WORK REQUIRED:
I'd like the entries reproduced exactly, with the images omitted.

EXCERPTED RECORDS:

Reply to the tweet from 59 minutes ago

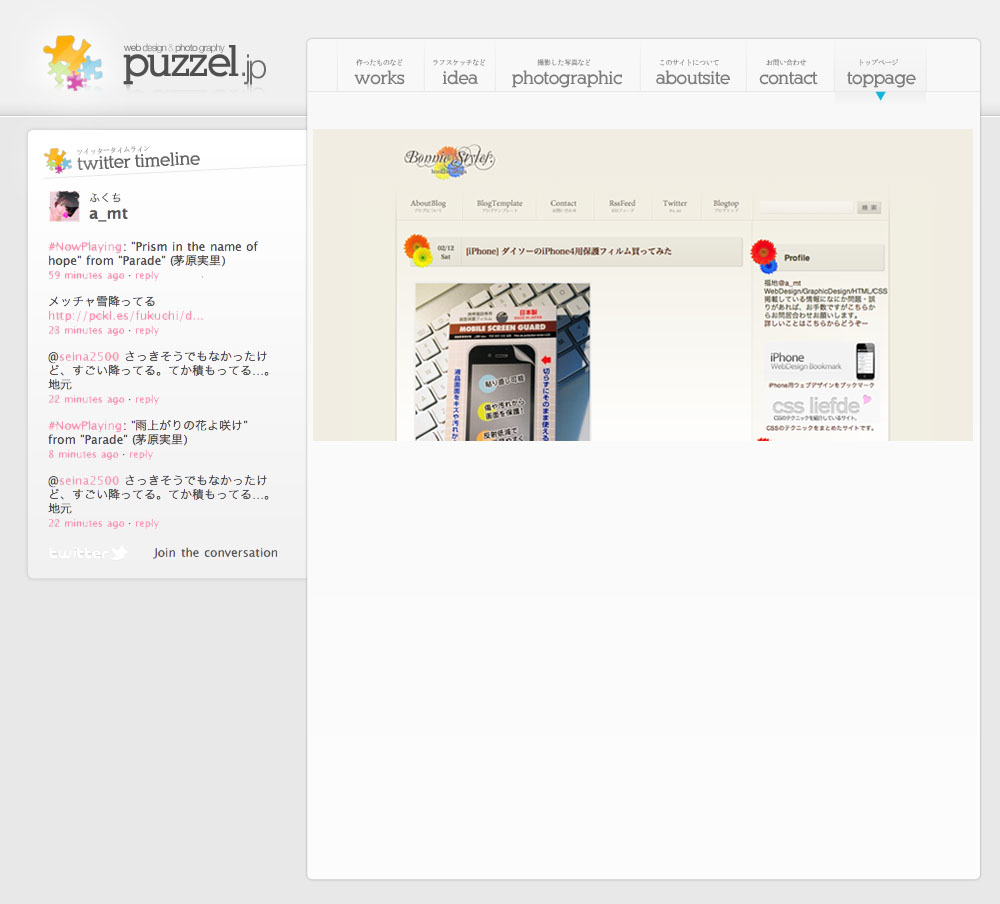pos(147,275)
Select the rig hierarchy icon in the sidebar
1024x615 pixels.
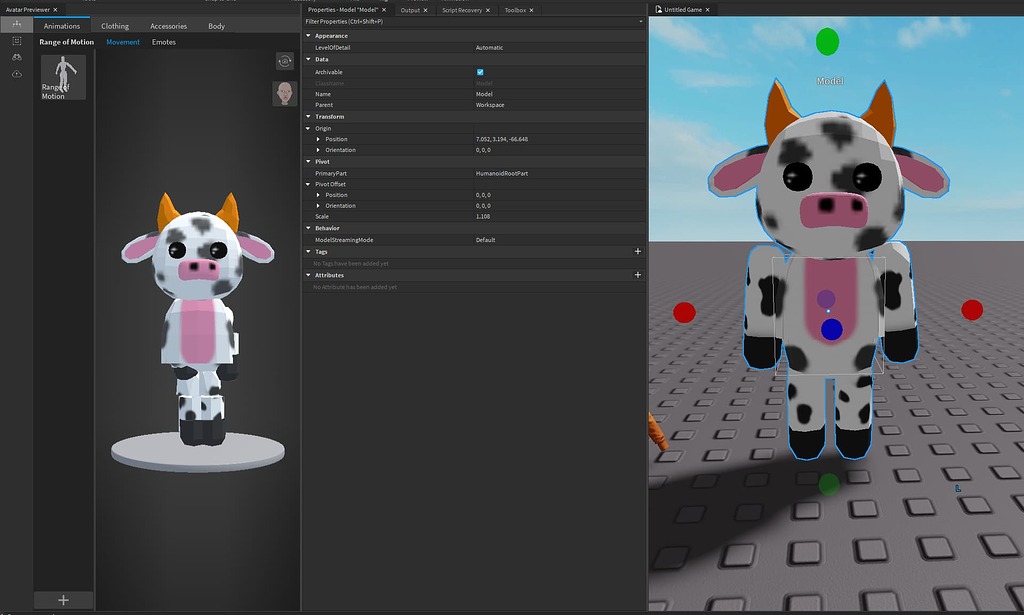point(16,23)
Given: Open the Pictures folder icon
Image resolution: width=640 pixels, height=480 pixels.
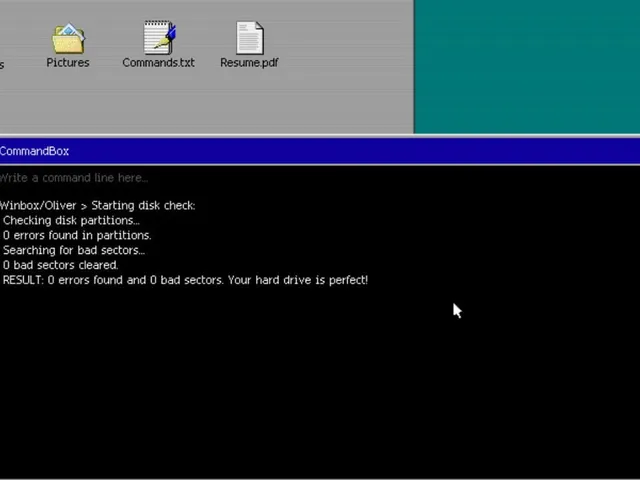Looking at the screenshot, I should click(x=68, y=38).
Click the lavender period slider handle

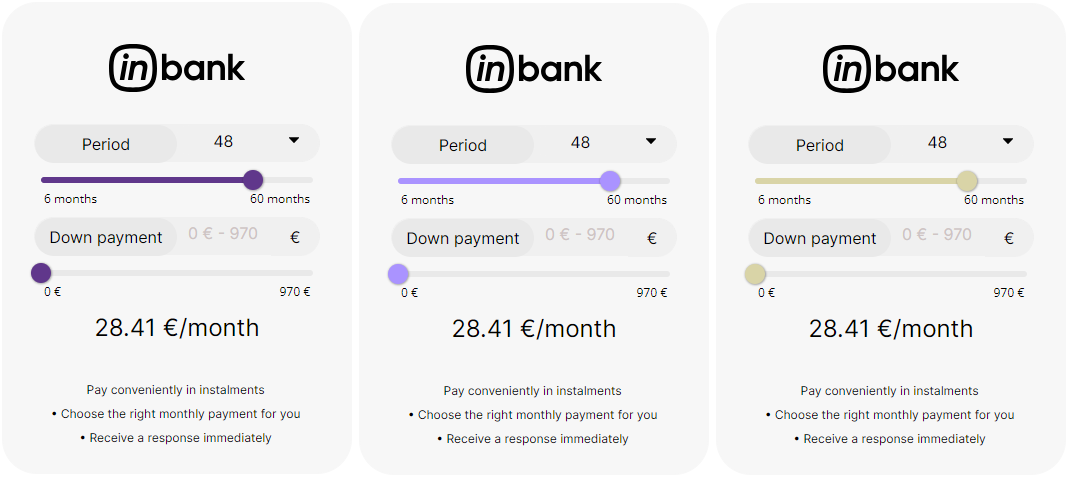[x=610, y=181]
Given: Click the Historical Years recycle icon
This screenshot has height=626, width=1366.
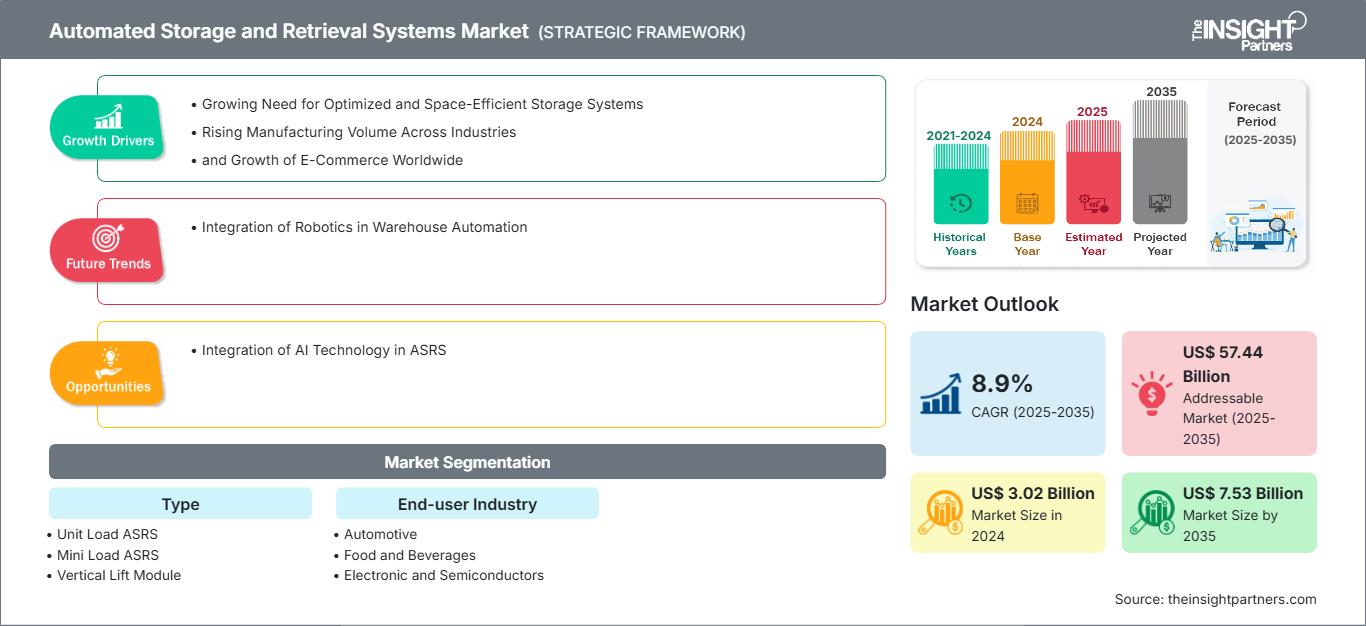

EXPECTED ANSWER:
Reply to the tweet from 59 minutes ago

pos(147,275)
Select the rig hierarchy icon in the sidebar
1024x615 pixels.
point(16,23)
Given: Open the Pictures folder icon
Image resolution: width=640 pixels, height=480 pixels.
Looking at the screenshot, I should click(x=68, y=38).
Click the lavender period slider handle

[x=610, y=181]
Given: Click the Historical Years recycle icon
This screenshot has height=626, width=1366.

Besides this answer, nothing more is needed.